§ **Things to do**
A. Rewrite the diabetes pilot grant article from "Type 2 diabetes is" to "in Mumbai, India.", putting "renal failure" in place of "kidney failure".
B. According to the diabetes pilot grant article, how many people in the United States does Type 2 diabetes affect?
C. Take the diabetes pilot grant article further from the point where it stops.

BEGIN Text section

Wisconsin Faculty Awarded Pilot Grant to Study Type 2 Diabetes Therapies

David Harris, MD, assistant professor in the Division of Minimally Invasive Surgery, recently received a one-year pilot grant from Washington University’s Diabetes Research Center to explore potential treatments for Type 2 diabetes.

Type 2 diabetes is a complicated disease that affects over 33 million people in the United States and is a major cause of blindness, kidney failure, heart attacks, and strokes. It develops when the body becomes resistant to insulin, the hormone that helps us store and use sugar (or glucose) for energy. Insulin resistance increases the level of glucose in the bloodstream, which can damage the body.

A headshot of David Harris, MD, who is wearing a dark grey suit jacket, a blue dress shirt, and black and brown frame glasses.
David Harris, MD

In a study that will investigate ways to maintain internal glucose regulation, Dr. Harris will work with Snehal Chaudhari, PhD, a new colleague joining the University of Wisconsin-Madison Department of Biochemistry in fall 2023, and Rachana Bhimanwar, a pharmaceutical chemist at the Padmashree Dr. D.Y. Patil University in Mumbai, India.

END Text section
BEGIN Entries shown

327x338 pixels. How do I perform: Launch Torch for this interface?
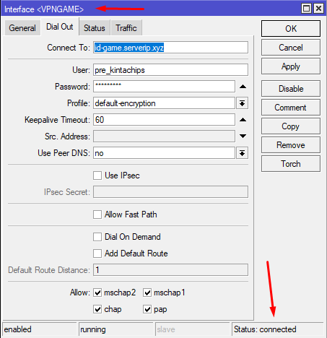[291, 164]
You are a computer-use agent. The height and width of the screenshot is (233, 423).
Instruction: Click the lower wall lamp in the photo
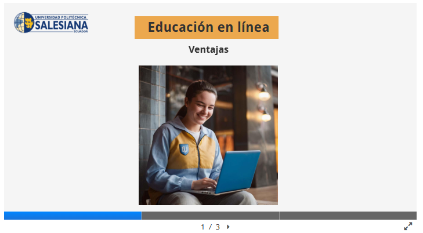265,114
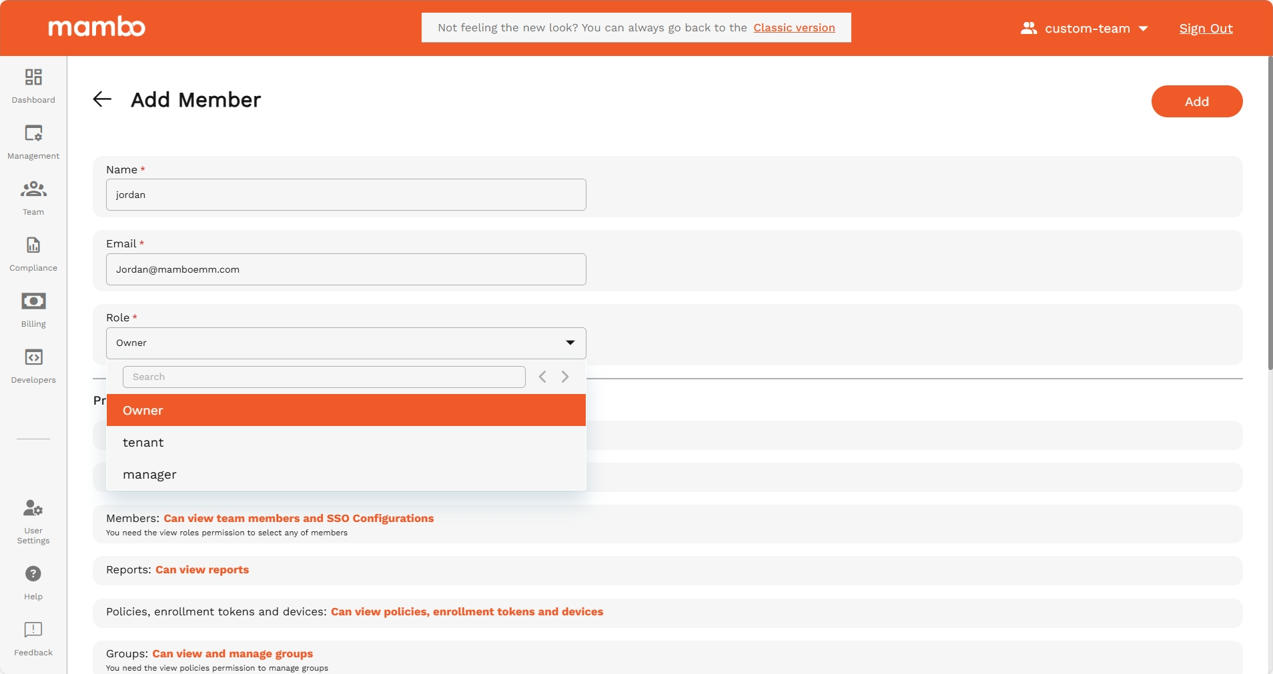
Task: Go to the Team section icon
Action: point(33,189)
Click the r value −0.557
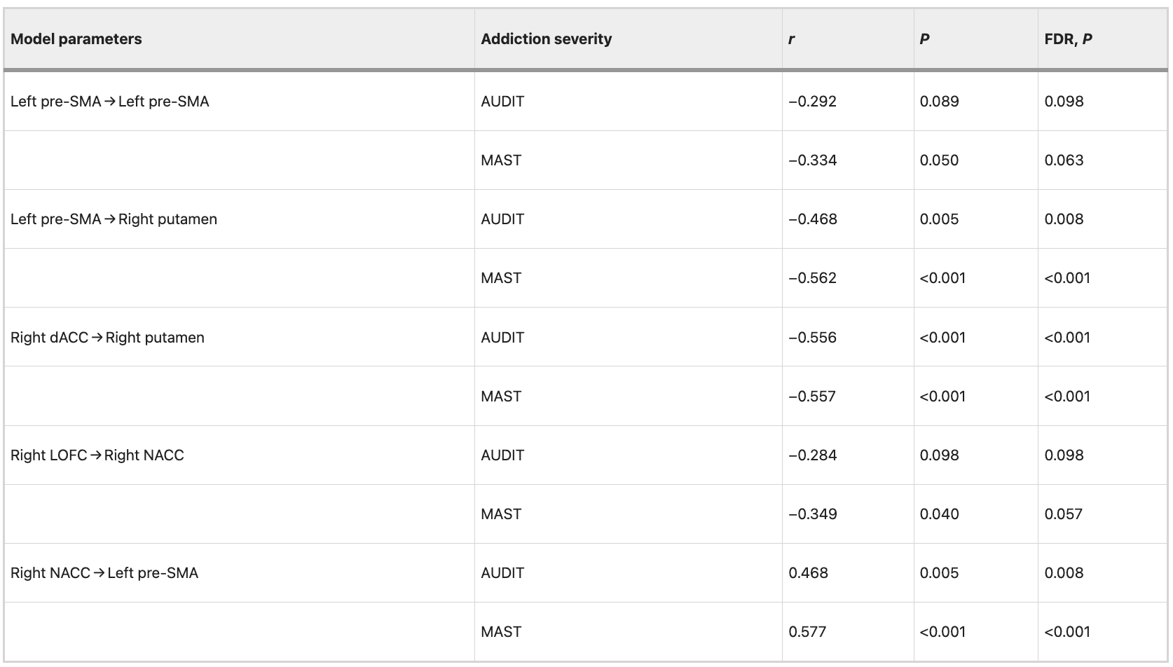 (x=812, y=397)
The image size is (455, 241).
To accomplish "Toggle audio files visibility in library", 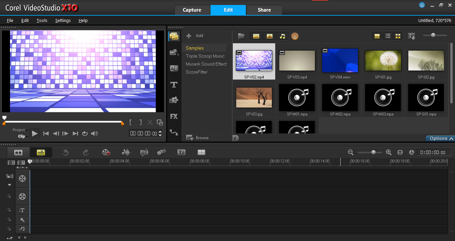I will tap(283, 36).
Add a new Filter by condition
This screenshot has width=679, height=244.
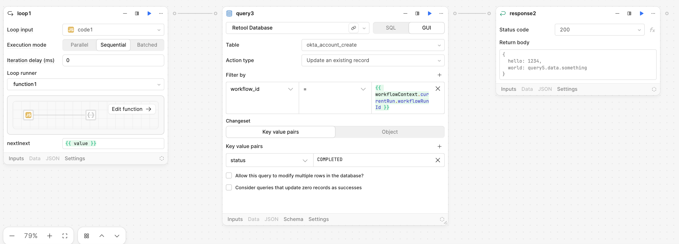pos(439,75)

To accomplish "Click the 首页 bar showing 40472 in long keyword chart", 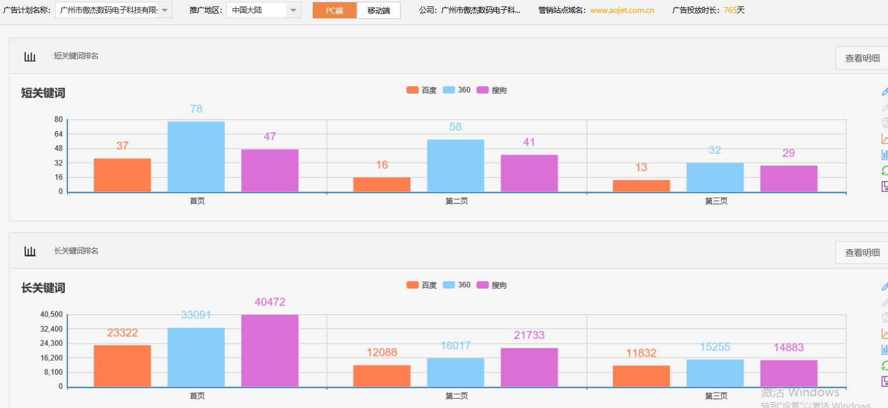I will [269, 349].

END Entries shown

§ **Exercise responses**
A.
Type 2 diabetes is a complicated disease that affects over 33 million people in the United States and is a major cause of blindness, renal failure, heart attacks, and strokes. It develops when the body becomes resistant to insulin, the hormone that helps us store and use sugar (or glucose) for energy. Insulin resistance increases the level of glucose in the bloodstream, which can damage the body.

A headshot of David Harris, MD, who is wearing a dark grey suit jacket, a blue dress shirt, and black and brown frame glasses.
David Harris, MD

In a study that will investigate ways to maintain internal glucose regulation, Dr. Harris will work with Snehal Chaudhari, PhD, a new colleague joining the University of Wisconsin-Madison Department of Biochemistry in fall 2023, and Rachana Bhimanwar, a pharmaceutical chemist at the Padmashree Dr. D.Y. Patil University in Mumbai, India.

B. Over 33 million people.

C.
The researchers are interested in a receptor in the human gut called TGR5. The chemicals in our body that attach to the TGR5 receptor can help improve our body’s ability to remain sensitive to insulin, ultimately helping regulate glucose levels. However, the TGR5 receptor hasn’t been studied much in diabetes research because it also affects other parts of the body. The research team aims to change this by studying how the chemicals that attach to the TGR5 receptor can be altered to improve insulin sensitivity, and whether these alterations cause side effects to other systems of the body. They will initially work on cells in the lab and then run tests in mice.

Ultimately, this pilot study could help identify a potential new target for the treatment of Type 2 diabetes.

“I am really looking forward to embarking on this collaborative effort to develop novel therapeutics for the treatment of diabetes,” Dr. Harris said. “This project is a testament to one of the major joys of working at UW Madison: the ease of cross campus collaborations.”